━━ Document text
Ike so just guessing by how you drew the 60 pound bow,a 70 pounder is going to be a little stiff/rough??


----------



## stork64

Do people actually care about the names of bows, or the 'reveal'? How does that make one bit of difference to me flinging arrows? Am I the only one that cares about things like grip, draw cycle, brace, valley, etc.


----------



## Bowhunter_IL_BT

ike_osu said:


> The bow was long for me. It was the closest they had. It was a 28/60.
> 
> I agree the intro was a big let down. Really cheesy and predictable. I had really hoped for a revamped Destroyer but some on here are right. The Invasion was a great bow and this is an Invasion with a little better draw cycle.



My Invasion is staying put even if this bow is a littler smoother. It doesn't justify dropping a grand for a little smoothness. With my Invasion I just brought the poundage down a little and added a little more arrow weight and works and is tuned perfectly. If I didn't have my Invasion I would look into this bow, or anyone out there want a smooth shooting CPX style bow def consider it. Shootabililty is more important than speed !!!!!!! Not like 335 IBO is super slow either !!

PEOPLE WHO CARES WIF THE INTRO WAS CHEEZY!! WHAT DID YOU EXPECT THE MOTORCYCLE TO COME DOWN FROM THE RAFTERS LIKE EVIL KENIEVEL !!!!!!!!
━━━━
━━ Provided material
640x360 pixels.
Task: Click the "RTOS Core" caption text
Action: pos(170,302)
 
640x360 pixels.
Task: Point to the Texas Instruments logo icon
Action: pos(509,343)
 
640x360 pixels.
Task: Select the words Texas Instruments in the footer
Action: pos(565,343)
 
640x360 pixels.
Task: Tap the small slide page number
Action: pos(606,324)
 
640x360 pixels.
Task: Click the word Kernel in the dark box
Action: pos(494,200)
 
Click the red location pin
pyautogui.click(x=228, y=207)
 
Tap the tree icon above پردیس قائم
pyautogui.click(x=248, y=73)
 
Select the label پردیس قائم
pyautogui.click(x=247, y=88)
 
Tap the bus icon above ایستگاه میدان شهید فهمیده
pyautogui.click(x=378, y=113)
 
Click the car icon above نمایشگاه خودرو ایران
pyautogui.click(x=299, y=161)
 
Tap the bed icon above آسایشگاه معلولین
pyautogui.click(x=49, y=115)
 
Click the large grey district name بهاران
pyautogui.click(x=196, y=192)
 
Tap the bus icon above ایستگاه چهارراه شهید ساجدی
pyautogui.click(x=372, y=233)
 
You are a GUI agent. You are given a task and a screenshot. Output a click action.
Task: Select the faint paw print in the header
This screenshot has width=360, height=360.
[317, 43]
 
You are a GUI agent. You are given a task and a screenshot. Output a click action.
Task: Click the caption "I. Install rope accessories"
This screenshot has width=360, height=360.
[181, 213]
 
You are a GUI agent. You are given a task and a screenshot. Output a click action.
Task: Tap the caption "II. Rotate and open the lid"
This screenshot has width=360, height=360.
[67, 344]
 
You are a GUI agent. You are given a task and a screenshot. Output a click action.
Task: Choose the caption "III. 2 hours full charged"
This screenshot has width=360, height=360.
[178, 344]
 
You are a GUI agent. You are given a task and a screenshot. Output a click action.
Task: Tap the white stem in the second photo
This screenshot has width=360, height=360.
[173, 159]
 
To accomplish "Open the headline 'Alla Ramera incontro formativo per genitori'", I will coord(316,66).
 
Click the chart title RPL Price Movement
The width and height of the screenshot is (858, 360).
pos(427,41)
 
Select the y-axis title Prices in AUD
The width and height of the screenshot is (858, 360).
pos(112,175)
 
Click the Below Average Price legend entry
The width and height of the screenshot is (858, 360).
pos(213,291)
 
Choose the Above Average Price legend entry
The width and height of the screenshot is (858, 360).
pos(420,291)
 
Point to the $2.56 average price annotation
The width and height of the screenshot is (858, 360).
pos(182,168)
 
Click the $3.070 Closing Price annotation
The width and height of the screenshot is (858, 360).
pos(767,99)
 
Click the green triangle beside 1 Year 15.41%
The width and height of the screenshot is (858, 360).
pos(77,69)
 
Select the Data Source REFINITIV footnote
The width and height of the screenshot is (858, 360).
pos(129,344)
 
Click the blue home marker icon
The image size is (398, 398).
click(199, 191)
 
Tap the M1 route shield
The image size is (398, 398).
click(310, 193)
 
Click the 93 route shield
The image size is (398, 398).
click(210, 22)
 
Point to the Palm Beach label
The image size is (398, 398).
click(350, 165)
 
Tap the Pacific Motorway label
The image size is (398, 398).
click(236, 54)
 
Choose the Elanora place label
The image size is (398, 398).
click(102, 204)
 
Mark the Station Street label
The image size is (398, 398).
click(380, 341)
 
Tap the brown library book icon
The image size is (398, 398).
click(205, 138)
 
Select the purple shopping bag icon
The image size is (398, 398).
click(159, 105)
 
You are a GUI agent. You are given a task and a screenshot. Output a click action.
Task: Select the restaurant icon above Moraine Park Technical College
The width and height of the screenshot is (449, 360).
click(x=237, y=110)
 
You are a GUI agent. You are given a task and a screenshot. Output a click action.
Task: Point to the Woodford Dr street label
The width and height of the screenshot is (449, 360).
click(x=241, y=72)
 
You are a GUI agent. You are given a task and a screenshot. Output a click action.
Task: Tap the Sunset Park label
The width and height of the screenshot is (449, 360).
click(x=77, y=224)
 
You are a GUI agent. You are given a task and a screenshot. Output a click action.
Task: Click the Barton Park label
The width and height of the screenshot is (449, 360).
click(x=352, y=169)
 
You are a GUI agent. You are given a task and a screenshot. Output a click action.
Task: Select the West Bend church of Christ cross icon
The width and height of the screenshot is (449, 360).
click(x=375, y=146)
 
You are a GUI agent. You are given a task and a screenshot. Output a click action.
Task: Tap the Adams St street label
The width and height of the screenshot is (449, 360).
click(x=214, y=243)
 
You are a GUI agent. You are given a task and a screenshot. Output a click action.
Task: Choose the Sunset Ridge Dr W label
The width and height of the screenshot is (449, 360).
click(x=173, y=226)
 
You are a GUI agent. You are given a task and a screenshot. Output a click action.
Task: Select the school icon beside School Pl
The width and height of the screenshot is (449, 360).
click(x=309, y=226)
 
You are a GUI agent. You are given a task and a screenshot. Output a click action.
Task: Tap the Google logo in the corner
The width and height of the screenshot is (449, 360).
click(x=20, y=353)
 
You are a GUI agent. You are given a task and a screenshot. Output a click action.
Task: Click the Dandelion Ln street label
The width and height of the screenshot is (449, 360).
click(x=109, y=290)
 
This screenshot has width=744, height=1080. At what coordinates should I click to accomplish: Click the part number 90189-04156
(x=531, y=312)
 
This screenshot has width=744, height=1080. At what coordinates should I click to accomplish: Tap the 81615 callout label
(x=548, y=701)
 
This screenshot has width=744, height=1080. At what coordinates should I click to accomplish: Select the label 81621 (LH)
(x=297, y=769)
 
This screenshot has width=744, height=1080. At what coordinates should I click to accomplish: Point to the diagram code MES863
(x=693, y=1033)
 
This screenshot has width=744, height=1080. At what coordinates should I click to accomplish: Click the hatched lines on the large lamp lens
━━━━
-- Brief A --
In the bow forum thread, stork64 asks whether he is the only one who cares about certain things. What are all the things he names?
-- Brief B --
Can you copy from the bow forum thread, word for word, the part that opens with the words containing "My Invasion is" and closes with "slow either !!"?

-- Exercise solution A --
grip, draw cycle, brace, valley

-- Exercise solution B --
My Invasion is staying put even if this bow is a littler smoother. It doesn't justify dropping a grand for a little smoothness. With my Invasion I just brought the poundage down a little and added a little more arrow weight and works and is tuned perfectly. If I didn't have my Invasion I would look into this bow, or anyone out there want a smooth shooting CPX style bow def consider it. Shootabililty is more important than speed !!!!!!! Not like 335 IBO is super slow either !!